Table.5 Brief summary of the LMDI decomposition analysis results

According to the LMDI decomposition approach, an increase in CO2 emissions from a per capita income effect and a population effect are not unexpected. However, if a country targets CO2 reduction and environmental sustainability, other factors such as energy intensity, carbon intensity, and fuel structure should have decreasing effects on CO2 emissions. In the present study, however, the researcher has proven that only the energy intensity contributed significantly to Australia’s CO2 reduction goals. As shown in Table 5, the energy intensity curbed the CO2 emissions of Australia cumulatively by 165,163 ktons. The carbon intensity accelerated the country’s CO2 emissions and energy structure reduced them only by a minimal amount. Empirical findings revealed that Australia should decrease oil and coal use in total energy consumption. Additionally, it should increase the renewable energy share, especially in electricity generation.

Rüstemoğlu (2019) analyzed the factors that led to changes in CO2 emissions in Germany from 1990 to 2015. He concluded that Germany’s CO2 emissions declined mainly because of energy intensity and carbon intensity. He also noted that a relatively small population growth rate also helped the country to reduce the rate of CO2 emissions. In the present study, however, the impacts of five factors on Australia's CO2 emissions were analyzed (an additional factor was the energy structure), concluding that only energy intensity substantially reduced the amount of emissions during the studied period. Contrasting with Germany’s results, carbon intensity had a minor accelerating impact on Australia’s CO2 emissions. Furthermore, due to the very slow transformation of Australia’s energy matrix from non-renewable to renewable, the energy structure had only a minor impact on the country’s CO2 emissions.
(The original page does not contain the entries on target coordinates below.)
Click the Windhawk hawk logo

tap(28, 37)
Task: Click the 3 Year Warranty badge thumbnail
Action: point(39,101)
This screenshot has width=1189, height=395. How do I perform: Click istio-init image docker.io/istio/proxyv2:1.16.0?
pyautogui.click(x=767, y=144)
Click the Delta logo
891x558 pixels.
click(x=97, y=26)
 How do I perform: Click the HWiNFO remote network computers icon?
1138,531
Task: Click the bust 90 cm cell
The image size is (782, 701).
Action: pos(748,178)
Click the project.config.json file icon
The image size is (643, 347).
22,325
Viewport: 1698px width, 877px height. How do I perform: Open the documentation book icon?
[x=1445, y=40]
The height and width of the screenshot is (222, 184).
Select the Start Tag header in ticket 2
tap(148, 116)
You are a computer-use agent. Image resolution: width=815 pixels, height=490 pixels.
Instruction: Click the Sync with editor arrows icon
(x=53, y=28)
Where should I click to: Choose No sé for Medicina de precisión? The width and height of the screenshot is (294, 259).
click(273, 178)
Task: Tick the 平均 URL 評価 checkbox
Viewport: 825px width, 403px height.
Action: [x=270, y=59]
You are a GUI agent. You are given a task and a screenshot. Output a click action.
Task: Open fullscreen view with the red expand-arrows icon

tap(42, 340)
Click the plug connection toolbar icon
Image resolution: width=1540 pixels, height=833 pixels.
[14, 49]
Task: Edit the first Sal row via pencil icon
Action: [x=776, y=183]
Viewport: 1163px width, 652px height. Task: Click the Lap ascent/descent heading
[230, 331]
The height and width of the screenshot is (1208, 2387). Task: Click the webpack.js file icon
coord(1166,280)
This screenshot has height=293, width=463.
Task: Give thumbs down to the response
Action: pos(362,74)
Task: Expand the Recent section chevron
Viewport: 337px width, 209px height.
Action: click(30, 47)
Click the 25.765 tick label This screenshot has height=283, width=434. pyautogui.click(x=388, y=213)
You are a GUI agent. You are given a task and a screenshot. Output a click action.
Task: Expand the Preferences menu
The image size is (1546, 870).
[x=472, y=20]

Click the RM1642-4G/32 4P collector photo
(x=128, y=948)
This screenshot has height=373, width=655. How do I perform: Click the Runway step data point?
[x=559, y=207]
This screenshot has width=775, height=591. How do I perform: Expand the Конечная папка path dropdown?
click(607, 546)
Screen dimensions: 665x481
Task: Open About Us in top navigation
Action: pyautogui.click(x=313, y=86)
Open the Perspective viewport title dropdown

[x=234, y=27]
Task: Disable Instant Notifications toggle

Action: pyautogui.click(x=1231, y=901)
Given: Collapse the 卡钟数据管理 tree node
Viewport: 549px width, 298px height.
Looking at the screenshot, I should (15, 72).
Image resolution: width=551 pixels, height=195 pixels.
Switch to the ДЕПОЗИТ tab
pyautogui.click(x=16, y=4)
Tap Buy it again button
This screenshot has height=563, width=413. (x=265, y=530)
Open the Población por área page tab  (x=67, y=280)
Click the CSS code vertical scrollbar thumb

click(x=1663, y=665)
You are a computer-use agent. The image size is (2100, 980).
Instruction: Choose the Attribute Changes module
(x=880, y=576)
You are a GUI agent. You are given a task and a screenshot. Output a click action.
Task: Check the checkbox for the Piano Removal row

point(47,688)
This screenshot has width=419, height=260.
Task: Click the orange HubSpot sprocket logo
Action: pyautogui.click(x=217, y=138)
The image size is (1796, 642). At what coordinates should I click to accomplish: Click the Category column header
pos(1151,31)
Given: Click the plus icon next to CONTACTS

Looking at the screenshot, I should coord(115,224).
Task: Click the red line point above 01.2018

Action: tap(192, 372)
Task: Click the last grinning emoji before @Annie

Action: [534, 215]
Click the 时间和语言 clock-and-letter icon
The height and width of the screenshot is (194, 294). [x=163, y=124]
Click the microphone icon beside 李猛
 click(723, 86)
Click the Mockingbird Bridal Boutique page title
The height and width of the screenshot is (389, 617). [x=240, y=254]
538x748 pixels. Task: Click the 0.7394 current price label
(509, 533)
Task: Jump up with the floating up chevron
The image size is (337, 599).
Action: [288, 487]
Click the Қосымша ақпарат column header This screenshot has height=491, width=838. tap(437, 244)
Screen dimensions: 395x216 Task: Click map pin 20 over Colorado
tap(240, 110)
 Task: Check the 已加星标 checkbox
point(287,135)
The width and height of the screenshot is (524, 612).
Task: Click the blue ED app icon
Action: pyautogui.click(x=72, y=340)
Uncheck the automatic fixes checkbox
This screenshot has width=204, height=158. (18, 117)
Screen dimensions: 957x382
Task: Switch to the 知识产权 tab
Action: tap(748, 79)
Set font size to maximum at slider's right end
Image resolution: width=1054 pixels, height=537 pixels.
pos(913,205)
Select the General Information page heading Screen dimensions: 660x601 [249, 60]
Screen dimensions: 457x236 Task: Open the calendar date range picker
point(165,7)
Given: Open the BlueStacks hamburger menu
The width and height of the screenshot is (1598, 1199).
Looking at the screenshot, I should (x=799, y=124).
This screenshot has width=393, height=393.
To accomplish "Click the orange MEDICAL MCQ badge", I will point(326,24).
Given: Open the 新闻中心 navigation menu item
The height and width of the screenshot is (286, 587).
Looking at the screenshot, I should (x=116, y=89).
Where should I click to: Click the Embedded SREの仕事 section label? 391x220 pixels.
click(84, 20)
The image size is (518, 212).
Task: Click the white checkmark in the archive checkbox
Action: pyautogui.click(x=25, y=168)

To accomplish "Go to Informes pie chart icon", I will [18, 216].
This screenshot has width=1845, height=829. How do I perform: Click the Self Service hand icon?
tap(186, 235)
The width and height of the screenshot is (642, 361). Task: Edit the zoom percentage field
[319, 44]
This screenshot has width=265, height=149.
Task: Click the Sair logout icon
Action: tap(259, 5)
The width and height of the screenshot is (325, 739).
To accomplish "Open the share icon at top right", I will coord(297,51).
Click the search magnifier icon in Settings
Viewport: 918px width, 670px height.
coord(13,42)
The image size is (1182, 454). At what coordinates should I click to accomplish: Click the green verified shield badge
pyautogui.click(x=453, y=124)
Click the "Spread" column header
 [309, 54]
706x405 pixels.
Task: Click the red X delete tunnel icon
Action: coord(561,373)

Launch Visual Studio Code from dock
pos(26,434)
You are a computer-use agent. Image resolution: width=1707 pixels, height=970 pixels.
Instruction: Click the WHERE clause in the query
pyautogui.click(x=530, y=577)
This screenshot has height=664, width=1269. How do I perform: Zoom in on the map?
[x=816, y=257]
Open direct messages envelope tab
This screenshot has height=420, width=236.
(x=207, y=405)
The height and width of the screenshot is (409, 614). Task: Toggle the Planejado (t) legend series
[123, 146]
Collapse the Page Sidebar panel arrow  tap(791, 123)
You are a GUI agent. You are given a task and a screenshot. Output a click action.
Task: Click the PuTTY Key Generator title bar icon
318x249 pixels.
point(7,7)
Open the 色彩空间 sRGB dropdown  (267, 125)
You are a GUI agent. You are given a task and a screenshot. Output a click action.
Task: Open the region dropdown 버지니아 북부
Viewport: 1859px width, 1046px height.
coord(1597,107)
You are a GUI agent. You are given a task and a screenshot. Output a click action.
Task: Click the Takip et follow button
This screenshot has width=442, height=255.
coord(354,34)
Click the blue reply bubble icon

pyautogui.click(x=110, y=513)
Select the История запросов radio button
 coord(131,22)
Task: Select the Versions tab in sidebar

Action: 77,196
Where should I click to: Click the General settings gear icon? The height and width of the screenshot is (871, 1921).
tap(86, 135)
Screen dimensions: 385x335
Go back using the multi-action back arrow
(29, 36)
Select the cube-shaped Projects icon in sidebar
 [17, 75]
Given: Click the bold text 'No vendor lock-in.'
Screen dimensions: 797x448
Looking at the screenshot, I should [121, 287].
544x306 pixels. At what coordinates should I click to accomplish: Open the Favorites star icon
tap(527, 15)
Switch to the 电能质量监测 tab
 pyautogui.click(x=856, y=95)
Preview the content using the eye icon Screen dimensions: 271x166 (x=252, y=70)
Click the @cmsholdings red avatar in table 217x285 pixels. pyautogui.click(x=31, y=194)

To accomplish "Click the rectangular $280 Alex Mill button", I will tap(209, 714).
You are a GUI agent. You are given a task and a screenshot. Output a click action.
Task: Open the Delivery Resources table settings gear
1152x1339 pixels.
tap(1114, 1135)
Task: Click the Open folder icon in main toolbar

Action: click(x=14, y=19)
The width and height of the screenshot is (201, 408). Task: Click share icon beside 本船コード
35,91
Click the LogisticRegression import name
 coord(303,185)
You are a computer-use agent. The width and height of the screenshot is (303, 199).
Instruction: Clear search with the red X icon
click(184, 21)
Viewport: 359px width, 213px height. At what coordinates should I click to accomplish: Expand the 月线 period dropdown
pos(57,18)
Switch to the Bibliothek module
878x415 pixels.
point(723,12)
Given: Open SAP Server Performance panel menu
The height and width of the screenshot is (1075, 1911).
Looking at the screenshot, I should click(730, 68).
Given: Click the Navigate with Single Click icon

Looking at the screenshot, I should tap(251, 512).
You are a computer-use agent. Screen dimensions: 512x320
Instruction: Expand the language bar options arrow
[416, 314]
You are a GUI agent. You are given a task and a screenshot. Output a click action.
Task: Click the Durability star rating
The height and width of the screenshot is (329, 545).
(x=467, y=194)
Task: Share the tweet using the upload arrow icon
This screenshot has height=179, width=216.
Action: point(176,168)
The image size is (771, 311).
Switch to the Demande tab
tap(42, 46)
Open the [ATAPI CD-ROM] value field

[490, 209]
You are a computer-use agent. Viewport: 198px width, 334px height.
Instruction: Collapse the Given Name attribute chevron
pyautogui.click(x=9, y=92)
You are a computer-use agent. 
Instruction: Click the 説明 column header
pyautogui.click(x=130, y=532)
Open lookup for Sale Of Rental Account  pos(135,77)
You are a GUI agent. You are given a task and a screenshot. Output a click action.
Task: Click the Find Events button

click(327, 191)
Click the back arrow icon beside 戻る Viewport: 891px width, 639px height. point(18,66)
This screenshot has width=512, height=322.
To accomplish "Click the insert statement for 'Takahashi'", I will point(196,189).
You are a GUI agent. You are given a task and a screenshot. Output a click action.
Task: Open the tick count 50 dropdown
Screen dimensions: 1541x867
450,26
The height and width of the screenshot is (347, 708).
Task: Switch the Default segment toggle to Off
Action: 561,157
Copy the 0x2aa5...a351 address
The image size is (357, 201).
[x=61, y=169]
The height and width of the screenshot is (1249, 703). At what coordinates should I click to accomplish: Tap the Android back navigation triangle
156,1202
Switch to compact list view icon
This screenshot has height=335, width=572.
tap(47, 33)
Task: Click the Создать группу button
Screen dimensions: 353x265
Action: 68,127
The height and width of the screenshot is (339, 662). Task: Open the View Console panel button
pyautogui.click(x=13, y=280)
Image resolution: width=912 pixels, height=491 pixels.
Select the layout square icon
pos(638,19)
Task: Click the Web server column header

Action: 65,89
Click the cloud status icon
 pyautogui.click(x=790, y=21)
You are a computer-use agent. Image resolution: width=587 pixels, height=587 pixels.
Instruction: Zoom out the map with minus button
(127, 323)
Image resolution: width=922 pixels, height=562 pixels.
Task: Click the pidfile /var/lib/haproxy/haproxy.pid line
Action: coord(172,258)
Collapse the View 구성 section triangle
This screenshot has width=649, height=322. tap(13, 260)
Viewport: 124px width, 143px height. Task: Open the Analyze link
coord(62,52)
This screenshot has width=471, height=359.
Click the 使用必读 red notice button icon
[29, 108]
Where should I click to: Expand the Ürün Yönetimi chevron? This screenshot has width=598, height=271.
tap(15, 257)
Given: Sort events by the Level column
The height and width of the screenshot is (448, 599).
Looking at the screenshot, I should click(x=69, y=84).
Australia’s population growth was relatively higher than Germany’s; thus, the population effect significantly increased emissions in Australia.

To reduce CO2 emissions in Australia, the reductive impact of energy intensity should be supported by the two other factors—namely, carbon intensity and energy structure. Currently, as our research demonstrated, the minor impacts of carbon intensity and energy structure will not help to achieve any sustainability targets in Australia. The country should reduce its overreliance on fossil fuels, especially coal, and invest more in modern renewable energy sources. Because Australia is a developed nation, the investments in modern renewables (e.g., wind and solar) would not hamper the citizens’ welfare. Germany reduced its carbon emissions by rapidly building modern renewable power plants. The performance of Australia regarding renewable energies is relatively poor as compared to other developed nations. In 2017, renewable energy accounted for 9.1% of Australia’s final energy consumption (IEA, 2020). However, this value was 15.3% in Germany (the country that is 3.4 times more populous than Australia), 15.6% in Spain, 36.5% in Denmark, and 44.4% in Finland (IEA, 2020). Australia should follow Germany, Spain, and Denmark in this respect. Furthermore, the public awareness about green infrastructure should also be increased. Educational programs can improve the public support towards urban greening and cultivating climate justice goal could be achieved. The Australian society could also generate wider socioeconomic benefits by reducing the CO2 emissions. It can reduce the air pollution and related health issues. As a last note, Australia aims to reduce GHGs by around 27% by 2030 compared to the 2005 level. However, if major policy innovations are not implemented, this will be a very challenging target to achieve. Therefore, Australia should reduce its dependence on coal (especially in electricity generation), while increasing its renewable capacity and should particularly focus on the transportation sector, which has the highest level of energy consumption.